## Task
Only a slice of the listing below is wanted. Retype the lines from the one containing "2026 年 7 月 (847, 773)" through the one containing "プライバシーポリシー (403, 1698)", exactly, both ends included.

━━━ Data for processing

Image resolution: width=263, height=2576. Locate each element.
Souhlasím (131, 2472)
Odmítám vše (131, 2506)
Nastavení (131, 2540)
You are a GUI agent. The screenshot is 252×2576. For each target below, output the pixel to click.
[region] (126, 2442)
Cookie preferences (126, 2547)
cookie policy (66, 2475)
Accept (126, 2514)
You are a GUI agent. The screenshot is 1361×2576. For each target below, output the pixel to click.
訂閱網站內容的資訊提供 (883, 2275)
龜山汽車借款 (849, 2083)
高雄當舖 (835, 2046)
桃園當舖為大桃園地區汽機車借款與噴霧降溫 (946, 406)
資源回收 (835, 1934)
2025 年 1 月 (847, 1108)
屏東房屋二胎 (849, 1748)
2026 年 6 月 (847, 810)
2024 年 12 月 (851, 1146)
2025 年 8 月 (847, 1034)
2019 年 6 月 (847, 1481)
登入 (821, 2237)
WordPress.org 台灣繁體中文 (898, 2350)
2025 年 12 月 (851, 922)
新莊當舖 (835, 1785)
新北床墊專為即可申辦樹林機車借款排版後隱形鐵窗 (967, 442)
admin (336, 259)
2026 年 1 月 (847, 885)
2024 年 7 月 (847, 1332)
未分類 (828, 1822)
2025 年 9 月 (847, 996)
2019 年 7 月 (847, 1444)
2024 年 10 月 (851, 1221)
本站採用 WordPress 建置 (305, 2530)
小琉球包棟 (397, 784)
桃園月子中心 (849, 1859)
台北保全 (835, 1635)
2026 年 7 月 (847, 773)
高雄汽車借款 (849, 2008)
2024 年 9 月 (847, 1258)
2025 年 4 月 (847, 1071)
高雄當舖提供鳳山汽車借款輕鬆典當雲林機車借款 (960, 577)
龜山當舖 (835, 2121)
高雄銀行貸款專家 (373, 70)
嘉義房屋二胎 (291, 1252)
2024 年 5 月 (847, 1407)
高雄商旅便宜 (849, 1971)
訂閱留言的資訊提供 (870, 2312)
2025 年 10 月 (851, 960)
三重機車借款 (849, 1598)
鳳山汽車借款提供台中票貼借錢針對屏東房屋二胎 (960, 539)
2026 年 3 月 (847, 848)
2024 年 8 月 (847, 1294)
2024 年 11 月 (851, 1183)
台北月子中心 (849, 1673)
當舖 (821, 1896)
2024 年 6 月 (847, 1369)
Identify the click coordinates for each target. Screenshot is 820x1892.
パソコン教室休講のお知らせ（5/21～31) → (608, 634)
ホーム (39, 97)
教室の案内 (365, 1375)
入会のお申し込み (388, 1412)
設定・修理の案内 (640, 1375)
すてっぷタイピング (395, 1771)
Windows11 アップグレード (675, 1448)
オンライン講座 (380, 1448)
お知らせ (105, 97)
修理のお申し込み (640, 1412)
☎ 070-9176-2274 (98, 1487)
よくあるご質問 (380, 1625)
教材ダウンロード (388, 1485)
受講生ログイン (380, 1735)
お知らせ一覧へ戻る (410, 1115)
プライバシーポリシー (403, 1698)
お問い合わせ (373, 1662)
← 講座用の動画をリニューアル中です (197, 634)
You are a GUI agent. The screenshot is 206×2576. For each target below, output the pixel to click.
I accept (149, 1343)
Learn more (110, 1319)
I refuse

━━━━━━

## Response
2026 年 7 月 (847, 773)
高雄汽車借款 (849, 2008)
2024 年 9 月 (847, 1258)
2025 年 4 月 (847, 1071)
高雄當舖提供鳳山汽車借款輕鬆典當雲林機車借款 (960, 577)
龜山當舖 (835, 2121)
高雄銀行貸款專家 (373, 70)
嘉義房屋二胎 (291, 1252)
2024 年 5 月 (847, 1407)
高雄商旅便宜 (849, 1971)
訂閱留言的資訊提供 (870, 2312)
2025 年 10 月 (851, 960)
三重機車借款 (849, 1598)
鳳山汽車借款提供台中票貼借錢針對屏東房屋二胎 (960, 539)
2026 年 3 月 (847, 848)
2024 年 8 月 (847, 1294)
2024 年 11 月 (851, 1183)
台北月子中心 (849, 1673)
當舖 (821, 1896)
2024 年 6 月 (847, 1369)
Identify the click coordinates for each target. Screenshot is 820x1892.
パソコン教室休講のお知らせ（5/21～31) → (608, 634)
ホーム (39, 97)
教室の案内 (365, 1375)
入会のお申し込み (388, 1412)
設定・修理の案内 (640, 1375)
すてっぷタイピング (395, 1771)
Windows11 アップグレード (675, 1448)
オンライン講座 (380, 1448)
お知らせ (105, 97)
修理のお申し込み (640, 1412)
☎ 070-9176-2274 (98, 1487)
よくあるご質問 (380, 1625)
教材ダウンロード (388, 1485)
受講生ログイン (380, 1735)
お知らせ一覧へ戻る (410, 1115)
プライバシーポリシー (403, 1698)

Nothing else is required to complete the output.